Client-side search engine capable of indexing .pdf files is needed.

G

gordom

Hi everyone.
I'm preparing a CD/DVD presentation containing html and pdf documents. I
would like to implement an offline search engine (the content of few
hundreds of pdf files should be indexed).
The script must be free of charge. I was googling for a while and found
only one truly free solution capable of indexing unlimited numbers of
..pdf files. It's JSSINDEX (http://jssindex.sourceforge.net/). Its
indexer runs in Linux environment. Do you know any other script that
could run under Windows while being developed? Thanks in advance,

gordom
 
S

SAM

Le 9/3/09 1:52 AM, Stefan Weiss a écrit :
I think it's amazing enough that you even found a tool like that; I
didn't know they existed, and I don't know of any alternatives. A few
years ago, I wrote a documentation system which included a JS search
index, but that wasn't anywhere near a full-text index, just class names
and method names. Anyway, Linux is free, and it only takes about 10
minutes to get it up and running on a virtual machine on Windows. If
JSSINDEX does what you need, I'd say use it.
Every other project with an offline search engine that I've seen or
worked on included an executable component which had to be installed
before use.

Can't the files previously indexed in a Json array ?
Maybe that can be done in PHP ?

What about xml/xsl ?
 
T

-TNO-

I'm preparing a CD/DVD presentation containing html and pdf documents. I
would like to implement an offline search engine (the content of few
hundreds of pdf files should be indexed).
The script must be free of charge.  I was googling for a while and found
only one truly free solution capable of indexing unlimited numbers of
.pdf files. It's JSSINDEX (http://jssindex.sourceforge.net/). Its
indexer runs in Linux environment. Do you know any other script that
could run under Windows while being developed?
======
• Directions:
A – In the forum thread about an offline PDF search engine, which approaches does SAM suggest in the lines after the quoted reply from Stefan Weiss?
B – Can you extend the forum thread about an offline PDF search engine past its last line?

• Data lines:
======
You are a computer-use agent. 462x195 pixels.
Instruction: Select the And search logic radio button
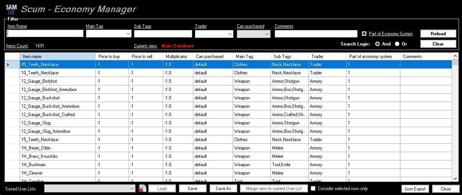tap(377, 44)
======
• Answers by task:
A –
- Indexing the files beforehand in a Json array
- PHP
- xml/xsl

B –
Would it be practical to simply use JScript in the WSH to execute the
DOS FIND command with parameters behind the scenes? You may be able to
come up with some half decent implementation. If memory serves
correct, the general approach is something like this (untested):

var wShell = new ActiveXObject("WScript.Shell");
var oExec = wShell.Exec("FIND /N /I \"Array\" C:\\Documents\\")

while(oExec.Status == 0){
WScript.Sleep(100)
}

WScript.StdOut.Write(oExec.StdOut.ReadAll());
 
S

SAM

Le 9/3/09 5:14 AM, Stefan Weiss a écrit :
The index I created was similar to that in principle (but why use JSON
strings when you can create object literals).

Because Json was absolutely made to help in data manipulations.
(I believe, think, expect)

I certainly do not well understand what you mean by indexing files.
If it is only to report the list of the names of pdf files stored in a
folder (on the CD) the browser must be abble to display it
Then on this window there is certainly a search button, no?

On my Fx I can even sort the files by name, size, date.

However I understand that the index is made before to burn the CD.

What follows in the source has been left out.